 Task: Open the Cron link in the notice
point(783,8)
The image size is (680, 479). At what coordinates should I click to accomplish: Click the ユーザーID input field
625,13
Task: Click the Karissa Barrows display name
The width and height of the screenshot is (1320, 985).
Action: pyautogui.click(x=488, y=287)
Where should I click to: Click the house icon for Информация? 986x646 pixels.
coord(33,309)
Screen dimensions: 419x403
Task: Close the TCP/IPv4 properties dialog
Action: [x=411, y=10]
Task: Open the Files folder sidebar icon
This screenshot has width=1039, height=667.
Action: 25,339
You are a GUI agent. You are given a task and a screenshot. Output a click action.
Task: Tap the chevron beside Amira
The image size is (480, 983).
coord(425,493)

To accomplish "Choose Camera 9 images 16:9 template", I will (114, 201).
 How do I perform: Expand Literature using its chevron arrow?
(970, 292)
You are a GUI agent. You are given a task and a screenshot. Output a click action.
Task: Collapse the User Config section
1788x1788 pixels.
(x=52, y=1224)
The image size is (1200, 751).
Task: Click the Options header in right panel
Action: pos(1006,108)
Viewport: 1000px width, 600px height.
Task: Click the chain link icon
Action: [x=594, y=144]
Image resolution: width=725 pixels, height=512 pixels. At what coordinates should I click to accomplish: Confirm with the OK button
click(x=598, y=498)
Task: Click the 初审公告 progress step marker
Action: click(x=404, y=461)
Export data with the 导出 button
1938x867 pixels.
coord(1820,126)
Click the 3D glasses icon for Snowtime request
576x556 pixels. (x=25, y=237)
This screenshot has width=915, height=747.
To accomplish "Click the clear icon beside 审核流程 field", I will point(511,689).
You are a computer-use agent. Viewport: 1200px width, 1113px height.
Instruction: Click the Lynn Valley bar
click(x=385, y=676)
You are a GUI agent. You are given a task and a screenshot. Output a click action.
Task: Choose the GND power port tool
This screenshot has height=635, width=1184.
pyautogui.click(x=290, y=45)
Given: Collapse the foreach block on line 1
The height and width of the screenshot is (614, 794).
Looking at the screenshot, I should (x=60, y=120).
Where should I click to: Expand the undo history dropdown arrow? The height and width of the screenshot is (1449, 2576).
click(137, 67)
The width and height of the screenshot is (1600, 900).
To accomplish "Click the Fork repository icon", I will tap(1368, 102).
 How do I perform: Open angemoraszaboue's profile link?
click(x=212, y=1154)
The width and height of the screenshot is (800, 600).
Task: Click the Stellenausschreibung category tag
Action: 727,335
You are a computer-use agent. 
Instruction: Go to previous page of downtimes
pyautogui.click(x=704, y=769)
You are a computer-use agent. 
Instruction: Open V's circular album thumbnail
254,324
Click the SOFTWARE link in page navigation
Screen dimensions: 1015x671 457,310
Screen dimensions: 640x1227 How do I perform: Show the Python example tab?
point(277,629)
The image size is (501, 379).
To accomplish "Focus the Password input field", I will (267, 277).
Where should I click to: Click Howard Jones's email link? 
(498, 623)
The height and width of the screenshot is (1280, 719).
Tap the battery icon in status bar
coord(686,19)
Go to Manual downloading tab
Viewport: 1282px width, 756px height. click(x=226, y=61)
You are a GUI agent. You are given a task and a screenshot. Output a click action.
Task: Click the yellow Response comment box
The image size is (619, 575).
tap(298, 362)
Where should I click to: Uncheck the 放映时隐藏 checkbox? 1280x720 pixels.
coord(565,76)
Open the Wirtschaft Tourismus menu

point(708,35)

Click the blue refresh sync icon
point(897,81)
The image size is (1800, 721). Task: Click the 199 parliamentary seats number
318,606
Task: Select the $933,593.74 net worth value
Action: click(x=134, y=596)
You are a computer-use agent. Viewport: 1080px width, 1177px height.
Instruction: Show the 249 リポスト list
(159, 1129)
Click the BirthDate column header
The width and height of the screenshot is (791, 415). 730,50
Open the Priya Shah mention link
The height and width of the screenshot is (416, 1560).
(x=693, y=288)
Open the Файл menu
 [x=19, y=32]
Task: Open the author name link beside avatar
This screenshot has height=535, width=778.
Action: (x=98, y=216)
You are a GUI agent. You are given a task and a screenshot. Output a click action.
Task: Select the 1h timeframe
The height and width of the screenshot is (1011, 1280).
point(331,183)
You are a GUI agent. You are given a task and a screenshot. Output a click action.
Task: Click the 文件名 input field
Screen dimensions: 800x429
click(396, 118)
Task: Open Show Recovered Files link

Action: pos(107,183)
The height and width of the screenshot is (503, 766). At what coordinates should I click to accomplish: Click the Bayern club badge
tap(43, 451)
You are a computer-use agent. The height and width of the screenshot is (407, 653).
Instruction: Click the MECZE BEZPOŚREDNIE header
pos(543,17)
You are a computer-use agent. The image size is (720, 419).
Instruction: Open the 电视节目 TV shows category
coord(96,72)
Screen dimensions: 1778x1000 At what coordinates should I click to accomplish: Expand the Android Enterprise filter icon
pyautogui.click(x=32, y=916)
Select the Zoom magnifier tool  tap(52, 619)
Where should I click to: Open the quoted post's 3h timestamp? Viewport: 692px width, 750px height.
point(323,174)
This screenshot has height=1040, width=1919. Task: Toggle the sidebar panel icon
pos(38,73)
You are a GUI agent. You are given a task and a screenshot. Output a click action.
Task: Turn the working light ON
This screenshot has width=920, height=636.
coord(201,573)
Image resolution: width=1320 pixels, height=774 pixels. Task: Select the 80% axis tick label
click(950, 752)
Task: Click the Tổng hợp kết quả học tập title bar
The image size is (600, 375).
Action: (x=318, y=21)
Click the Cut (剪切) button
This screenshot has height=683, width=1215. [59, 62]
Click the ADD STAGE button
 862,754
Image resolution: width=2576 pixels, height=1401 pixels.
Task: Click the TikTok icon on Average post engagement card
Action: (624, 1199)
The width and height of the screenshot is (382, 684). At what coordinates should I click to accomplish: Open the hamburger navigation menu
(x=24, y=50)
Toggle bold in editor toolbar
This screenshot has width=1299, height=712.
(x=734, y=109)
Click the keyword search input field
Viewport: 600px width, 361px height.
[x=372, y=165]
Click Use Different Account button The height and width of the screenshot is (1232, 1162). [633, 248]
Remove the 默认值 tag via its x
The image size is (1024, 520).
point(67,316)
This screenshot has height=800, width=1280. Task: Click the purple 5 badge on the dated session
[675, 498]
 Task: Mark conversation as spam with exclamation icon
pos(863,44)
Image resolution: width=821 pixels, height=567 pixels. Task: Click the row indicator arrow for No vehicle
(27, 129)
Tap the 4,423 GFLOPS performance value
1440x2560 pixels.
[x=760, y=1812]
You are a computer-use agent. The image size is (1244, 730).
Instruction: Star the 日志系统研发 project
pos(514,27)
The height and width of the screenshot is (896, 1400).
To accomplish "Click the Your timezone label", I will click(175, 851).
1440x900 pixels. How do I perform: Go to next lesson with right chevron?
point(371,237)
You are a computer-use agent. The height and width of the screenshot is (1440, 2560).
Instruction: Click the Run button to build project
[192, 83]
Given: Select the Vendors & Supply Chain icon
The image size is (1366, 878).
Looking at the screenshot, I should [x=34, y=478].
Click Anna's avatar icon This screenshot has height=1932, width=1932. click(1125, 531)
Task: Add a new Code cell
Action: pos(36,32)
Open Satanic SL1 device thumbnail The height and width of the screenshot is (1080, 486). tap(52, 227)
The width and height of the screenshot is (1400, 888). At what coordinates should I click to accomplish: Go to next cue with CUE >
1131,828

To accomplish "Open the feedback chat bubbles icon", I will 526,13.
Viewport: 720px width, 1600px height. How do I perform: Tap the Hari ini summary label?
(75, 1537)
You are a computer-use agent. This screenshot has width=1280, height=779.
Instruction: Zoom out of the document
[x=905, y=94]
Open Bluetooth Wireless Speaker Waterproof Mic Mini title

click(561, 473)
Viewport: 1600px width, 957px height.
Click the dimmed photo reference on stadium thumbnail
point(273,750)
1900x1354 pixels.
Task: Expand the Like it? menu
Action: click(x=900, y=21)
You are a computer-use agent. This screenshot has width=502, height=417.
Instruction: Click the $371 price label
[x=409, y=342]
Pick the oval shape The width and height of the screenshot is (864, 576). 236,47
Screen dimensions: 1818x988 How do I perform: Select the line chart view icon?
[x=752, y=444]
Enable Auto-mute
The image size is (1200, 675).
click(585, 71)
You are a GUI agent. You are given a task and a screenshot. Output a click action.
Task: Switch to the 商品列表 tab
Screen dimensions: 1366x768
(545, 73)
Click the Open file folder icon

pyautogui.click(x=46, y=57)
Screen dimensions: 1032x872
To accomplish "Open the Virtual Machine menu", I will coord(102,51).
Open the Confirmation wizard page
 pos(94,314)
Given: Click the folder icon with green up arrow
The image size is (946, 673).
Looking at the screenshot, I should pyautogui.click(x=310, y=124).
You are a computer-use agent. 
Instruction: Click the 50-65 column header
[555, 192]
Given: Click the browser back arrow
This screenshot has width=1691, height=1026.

════════════════════

*THE PROBLEM*
Show all lines above holding the word "Collapse".

*RESULT*
Task: Collapse the User Config section
Given: Collapse the foreach block on line 1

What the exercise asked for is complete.